# New 2012 280Rs!



## Krista (Jan 28, 2012)

Group,

Attached are pictures of our new 2012 280RS! It arrived to Lakeshore RV last week and we pick it up the first week of April! Thanks to Gary England for taking the pictures.









Krista


----------



## Oregon_Camper (Sep 13, 2004)

Congrats!!!


----------



## duggy (Mar 17, 2010)

Congratulations!









Looks great!


----------



## Northern Ninja (Aug 20, 2011)

Congratulations!! We got the very same thing a few months ago. What's going in the garage?


----------



## tjsilver (Feb 12, 2012)

congratulations we pick up our new 280rs next weekend from Lakeshore Rv


----------



## Krista (Jan 28, 2012)

Northern Ninja said:


> Congratulations!! We got the very same thing a few months ago. What's going in the garage?


We go to a lot of dog shows, so for now a lot of dog stuff (crates, etc.) is going in the garage!









Krista


----------



## Northern Ninja (Aug 20, 2011)

As soon as we got ours we wished we were still showing. It'll be perfect for that! What do you show?
Here's an oldie from our show days.


----------



## Krista (Jan 28, 2012)

Northern Ninja said:


> As soon as we got ours we wished we were still showing. It'll be perfect for that! What do you show?
> Here's an oldie from our show days.


Sorry for my delay in response and thanks for the pic. - gorgeous! We don't show in confirmation. We go to flyball tournaments mostly, but we do agility trials from time to time as well. A few of our pics. are attached. Down to 3wks to pick-up! Can't wait!

Krista


----------



## ESue67 (May 7, 2012)

Hi Krista,
Congratulations on your camper! How have you liked it?

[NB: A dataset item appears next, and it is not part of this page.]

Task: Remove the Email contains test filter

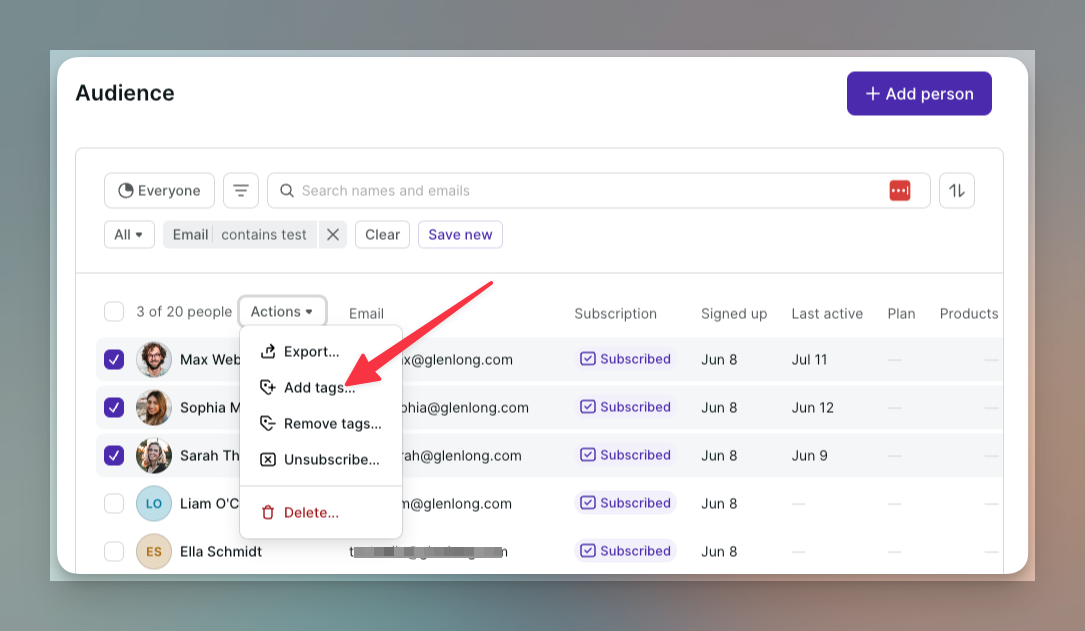Action: (333, 235)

We are flyballers too! I just bought a 2007 Outback 25RSS for our three dogs. Two are active flyball dogs and one is in training. What team are you on? We are on CIA with members from Virginia and Maryland. We mostly run in NAFA tournaments (MD, VA, PA), but have heard such good things about U-FLI, we may try a few of those next year.

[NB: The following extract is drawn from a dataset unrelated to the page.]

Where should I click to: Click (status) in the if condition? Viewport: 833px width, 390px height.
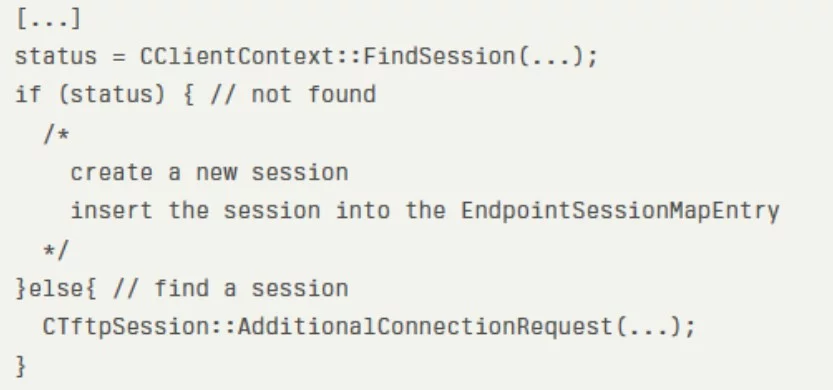pyautogui.click(x=112, y=95)
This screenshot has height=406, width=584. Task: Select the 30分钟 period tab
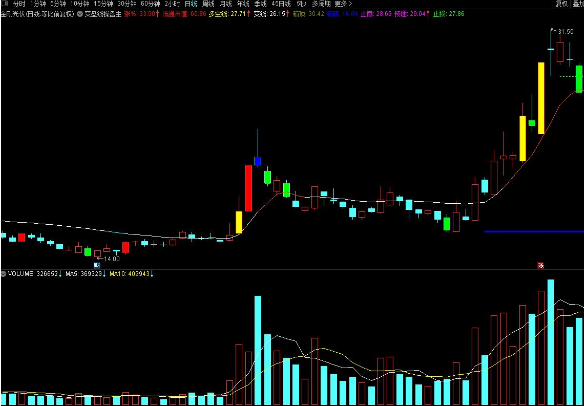click(127, 4)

Hope to see you in the lanes sometime!
Sue


----------



## NFARCH (Apr 2, 2012)

Congrats on the new 280RS. I pick up his baby brother 230RS on Saturday. Gary has been great to work with so far. I would recommend speaking with him if you want and Outback from Lakeshore. I won't get to meet him as they are hauling mine to the border for pickup. Happy camping.


----------



## gzaleski (Aug 29, 2009)

Congrats on the new 280RS. You're gonna love it!


----------